(EXERCISE GOAL):
With the pictures omitted, set down exactly the lines from the one that contains "Switch to the Genehmigung tab" through the last line of the data.

(RECORD EXTRACTS):
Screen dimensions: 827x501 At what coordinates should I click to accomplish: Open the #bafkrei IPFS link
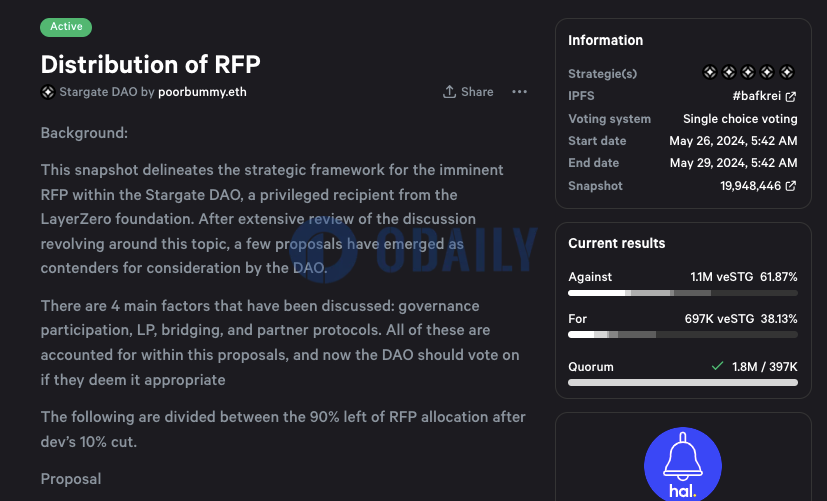(x=756, y=96)
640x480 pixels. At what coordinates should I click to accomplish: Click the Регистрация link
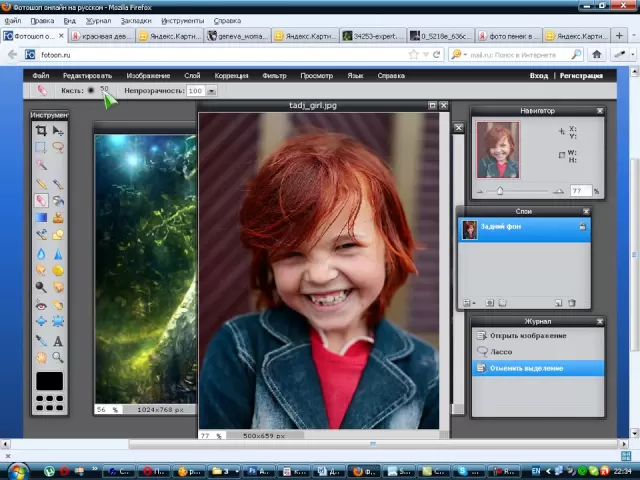pos(581,75)
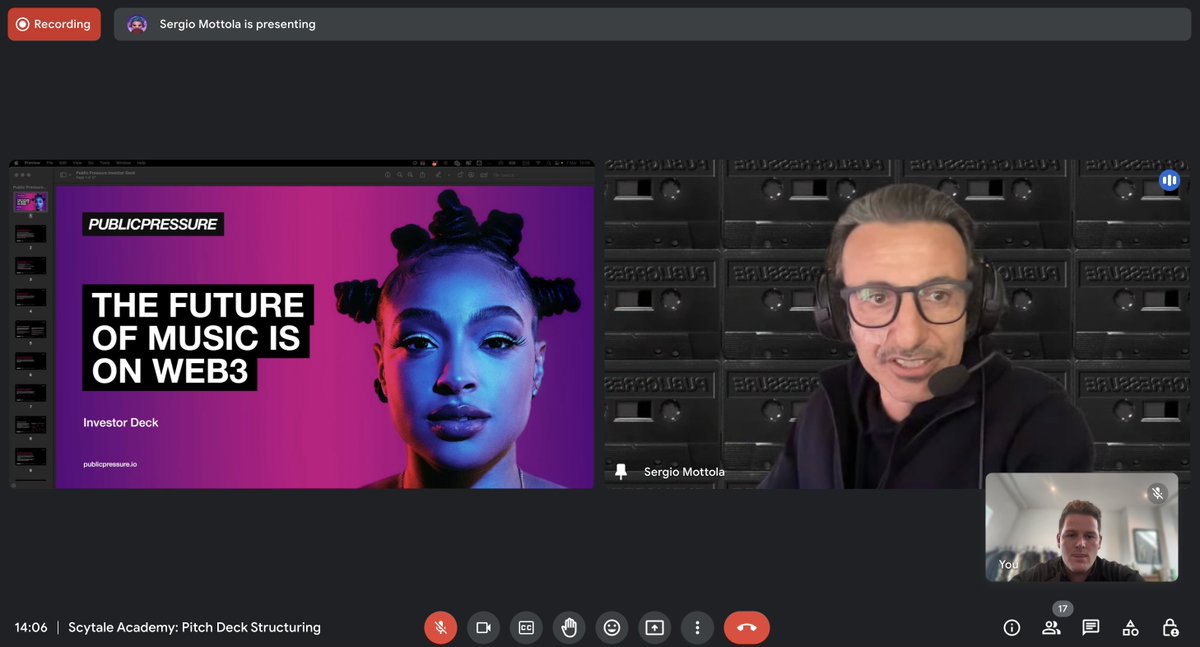Open host controls via the lock icon

pyautogui.click(x=1170, y=627)
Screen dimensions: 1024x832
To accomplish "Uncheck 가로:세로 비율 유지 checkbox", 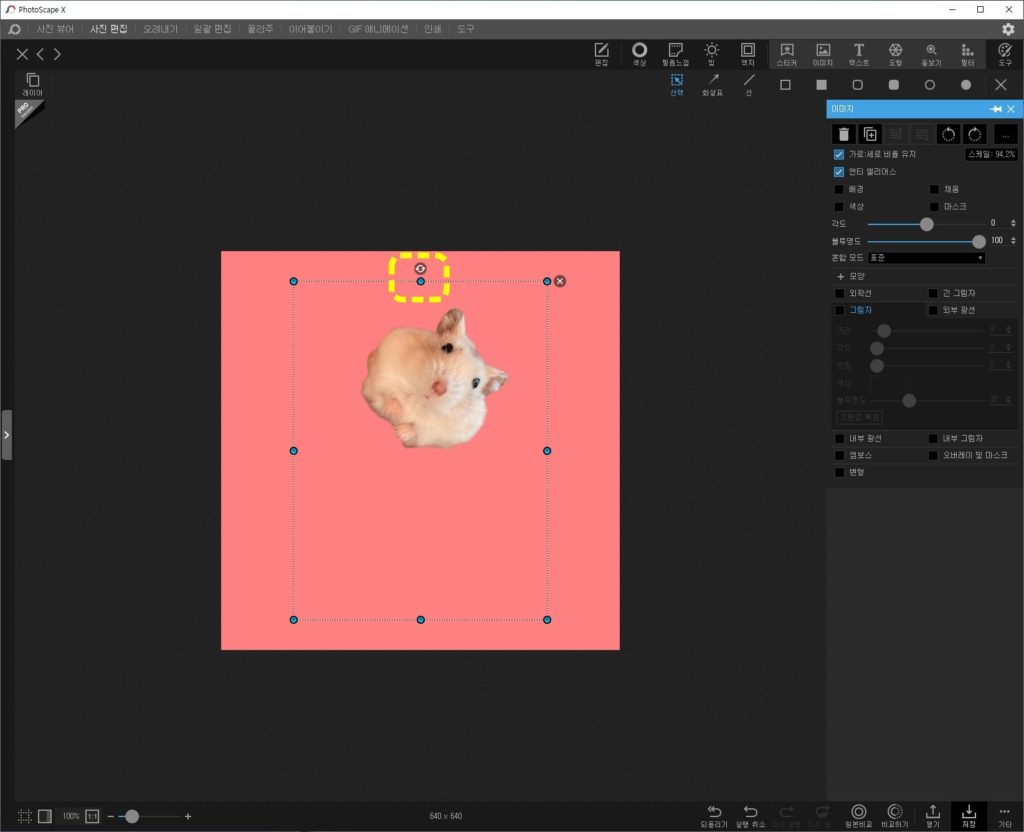I will 839,155.
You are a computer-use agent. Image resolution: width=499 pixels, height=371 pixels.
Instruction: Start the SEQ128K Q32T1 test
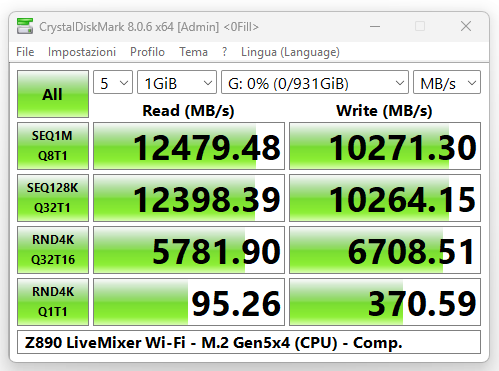[x=53, y=198]
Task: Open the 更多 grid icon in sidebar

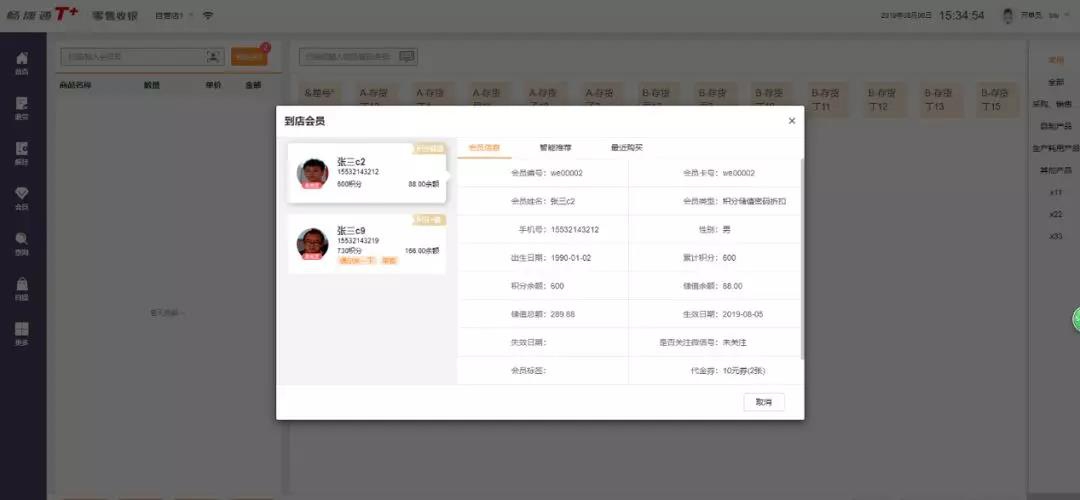Action: [x=22, y=333]
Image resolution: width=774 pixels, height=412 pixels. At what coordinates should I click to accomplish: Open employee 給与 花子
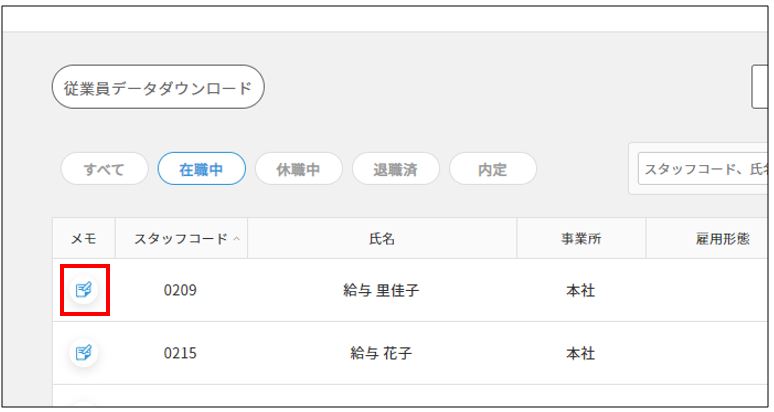coord(381,353)
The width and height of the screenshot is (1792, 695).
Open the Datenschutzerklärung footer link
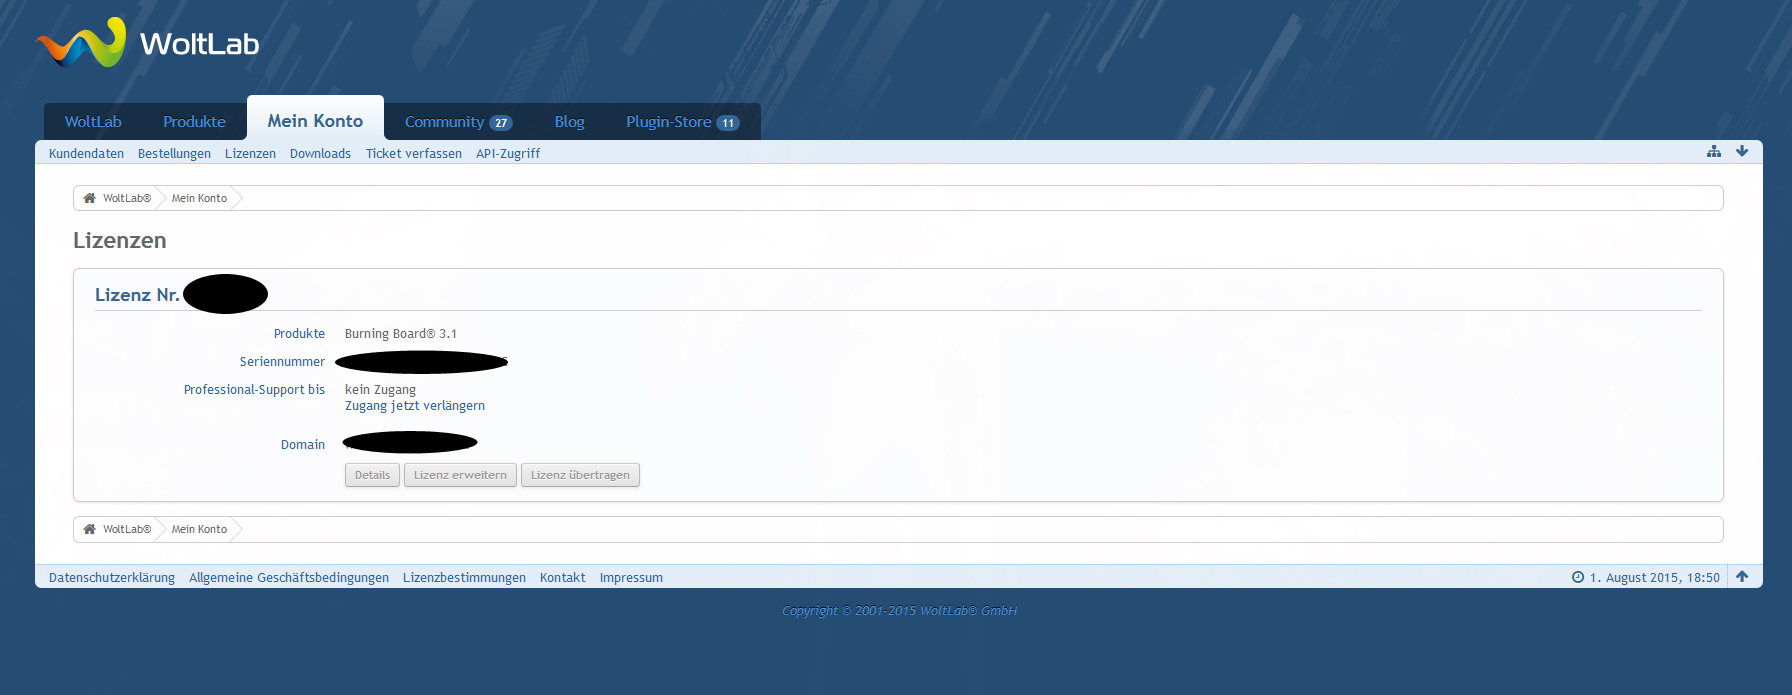[x=112, y=578]
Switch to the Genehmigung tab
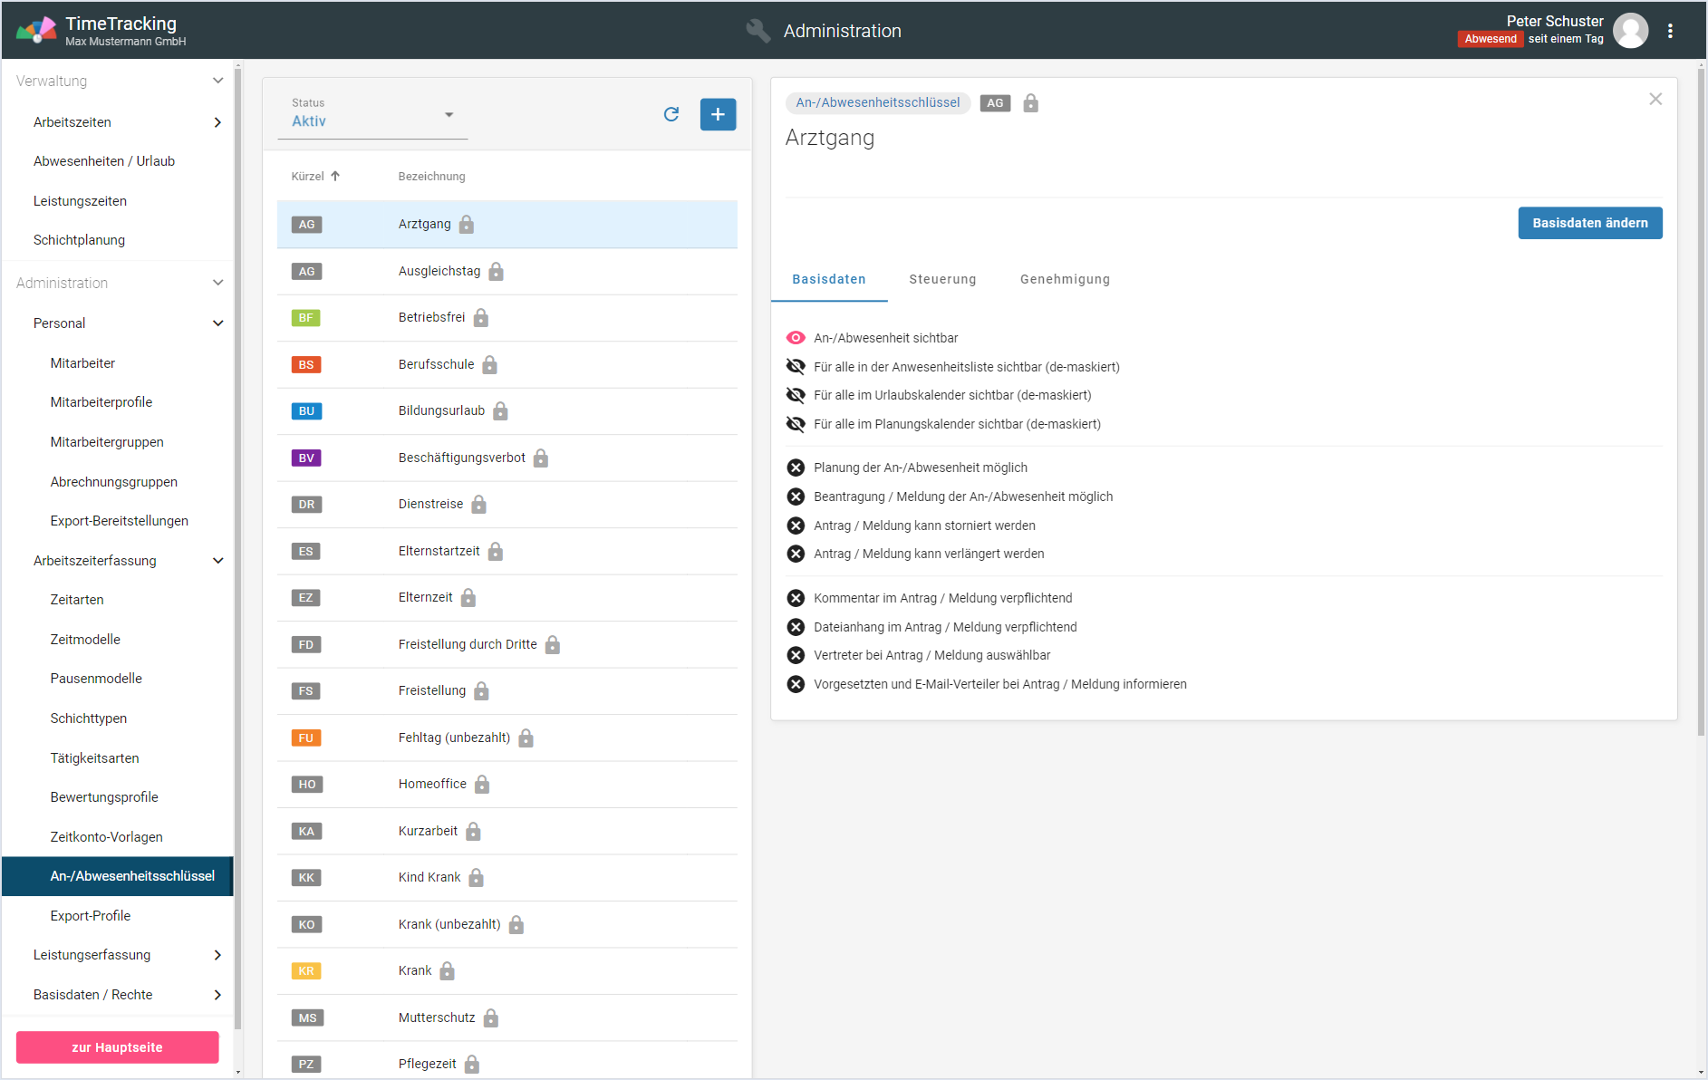The image size is (1708, 1080). pyautogui.click(x=1064, y=280)
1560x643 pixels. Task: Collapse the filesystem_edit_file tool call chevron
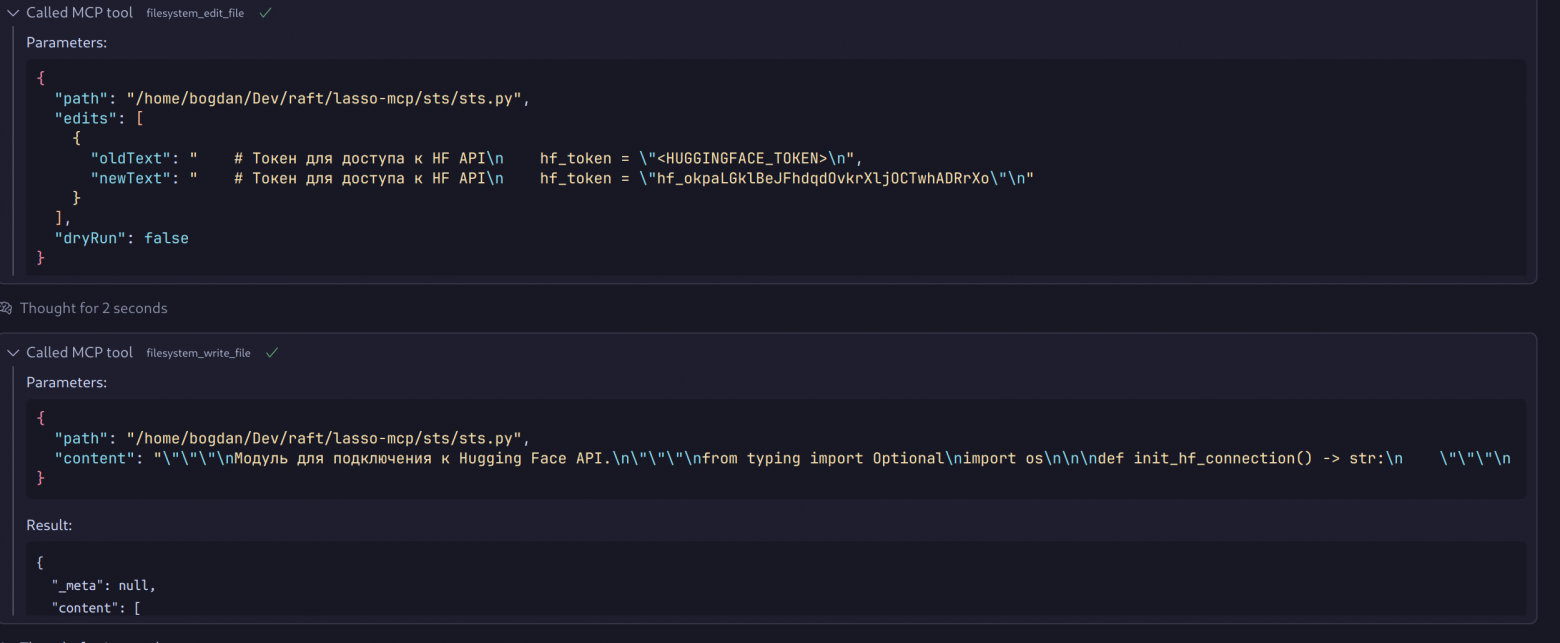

(EXERCISE OUTPUT):
Switch to the Genehmigung tab
The image size is (1708, 1080). pyautogui.click(x=1064, y=280)
1560x643 pixels. Task: Collapse the filesystem_edit_file tool call chevron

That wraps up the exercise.